● Task description:
Report every line of the rows below that contains the string "This", copying each one in full. Treat case as significant.
•••
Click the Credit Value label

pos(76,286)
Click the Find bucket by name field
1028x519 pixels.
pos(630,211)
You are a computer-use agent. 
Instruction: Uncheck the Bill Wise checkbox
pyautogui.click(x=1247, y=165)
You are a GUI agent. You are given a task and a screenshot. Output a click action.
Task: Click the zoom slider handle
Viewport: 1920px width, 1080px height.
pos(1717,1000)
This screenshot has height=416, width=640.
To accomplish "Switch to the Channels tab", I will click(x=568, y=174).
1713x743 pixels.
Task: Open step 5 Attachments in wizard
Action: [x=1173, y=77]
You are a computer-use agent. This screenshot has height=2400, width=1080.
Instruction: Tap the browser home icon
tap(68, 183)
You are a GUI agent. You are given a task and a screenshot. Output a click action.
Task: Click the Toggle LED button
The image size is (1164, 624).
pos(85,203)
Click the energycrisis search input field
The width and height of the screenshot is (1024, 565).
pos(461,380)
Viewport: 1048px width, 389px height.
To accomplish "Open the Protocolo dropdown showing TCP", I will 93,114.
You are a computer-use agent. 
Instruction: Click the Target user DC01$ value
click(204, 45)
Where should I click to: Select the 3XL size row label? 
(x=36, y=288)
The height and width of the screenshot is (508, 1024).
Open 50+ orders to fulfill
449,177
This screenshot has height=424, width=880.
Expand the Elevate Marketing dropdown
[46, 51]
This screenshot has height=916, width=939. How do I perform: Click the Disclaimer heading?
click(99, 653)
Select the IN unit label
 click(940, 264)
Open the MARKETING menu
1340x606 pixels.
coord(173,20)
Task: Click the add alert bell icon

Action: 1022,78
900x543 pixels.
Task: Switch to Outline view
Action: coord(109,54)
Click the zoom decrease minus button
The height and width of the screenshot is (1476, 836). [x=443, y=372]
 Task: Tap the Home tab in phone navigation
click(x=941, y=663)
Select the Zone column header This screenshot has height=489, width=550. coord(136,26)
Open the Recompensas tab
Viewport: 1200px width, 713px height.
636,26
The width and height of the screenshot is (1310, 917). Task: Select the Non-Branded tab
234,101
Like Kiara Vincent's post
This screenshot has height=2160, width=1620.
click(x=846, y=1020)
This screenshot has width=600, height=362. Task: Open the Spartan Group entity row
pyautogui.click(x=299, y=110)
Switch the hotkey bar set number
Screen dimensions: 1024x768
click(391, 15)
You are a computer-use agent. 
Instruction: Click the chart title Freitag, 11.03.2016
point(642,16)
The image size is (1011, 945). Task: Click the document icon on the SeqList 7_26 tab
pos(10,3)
•••
● Exercise solution:
This screenshot has height=416, width=640.
You are a computer-use agent. This screenshot has height=2400, width=1080.
This screenshot has height=424, width=880.
This screenshot has height=916, width=939. How do I perform: Click the Disclaimer heading?
Select the Zone column header This screenshot has height=489, width=550. coord(136,26)
This screenshot has height=2160, width=1620.
This screenshot has width=600, height=362. Task: Open the Spartan Group entity row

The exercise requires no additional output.